German-born American engineer

Magnus Wilhelm Alexander (February 1870 – September 10, 1932) was a German-born American electrical engineer and a technical designer for the General Electric Company and the Westinghouse Electric Company. He also became a social reformer in the United States of America by working on state boards and commissions in such areas as workmen's compensation and retirement benefits.

Alexander was the son of Alexander M. and M. (Jelenkiewicz) A. Alexander. He studied mechanics, metallurgy, and electrical engineering at the Austrian universities of Vienna, 1889, the Leoben, 1891, and the University of Gratz, 1892.

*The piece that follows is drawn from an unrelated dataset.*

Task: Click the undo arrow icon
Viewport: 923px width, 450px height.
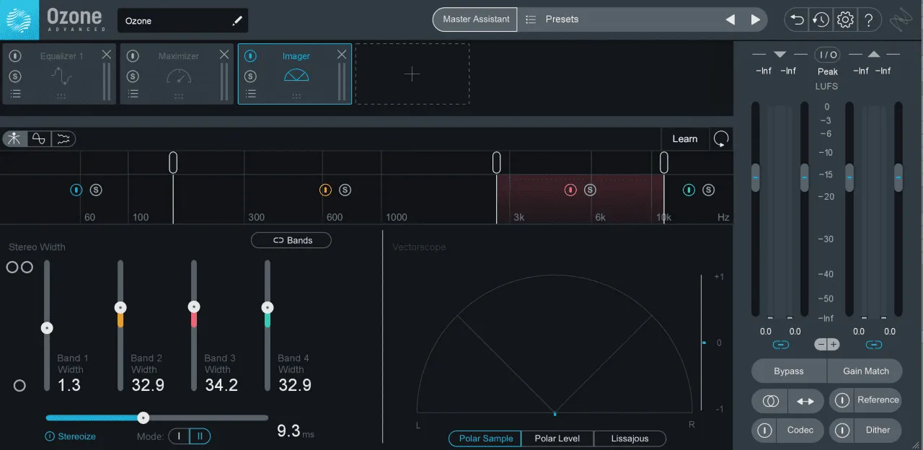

Following the completion of his engineering education, Alexander was employed by Austria's largest steel-making company. In 1893, he joined Weston Electrical Instrument Company as an engineer and a technical designer. In the following year, he was recruited by Westinghouse Electric and Manufacturing Co., and he emigrated to the United States. After five years with the Westinghouse Corp., he joined the Siemens and Halske Electric Co., a German corporation with operations in North America. In the year 1900, the General Electric Company hired him as its chief engineer in charge of design, which was a position that he held until 1918. Thereafter, he served as GE's consulting engineer on economic issues until 1922.

While with General Electric, Alexander began turning his attention to industrial education. He created and directed the General Electric Education and Personnel Department in Lynn, Massachusetts. In 1907, he set up a partnership between G.E. and the Massachusetts Institute of Technology in which G.E. provided both apprenticeships and in-house technical courses for newly graduated M.I.T. engineers.

Alexander also served on the Old Age Pension Commission of Massachusetts and on the Massachusetts Workman's Compensation Commission. He became a charter member of the National Association of Corporate schools, the American Management Association, the National Society for the Promotion of Industrial Education, and of the American Institute of Electrical Engineers (AIEE).

Alexander was an early participant, along with Wesley Mitchell and Malcolm Rorty, in the National Bureau of Economic Research. He also created the National Industrial Conference Board (now known as The Conference Board) along with Frederick P. Fish, Frank A. Vanderlip, and Loyall Osborne.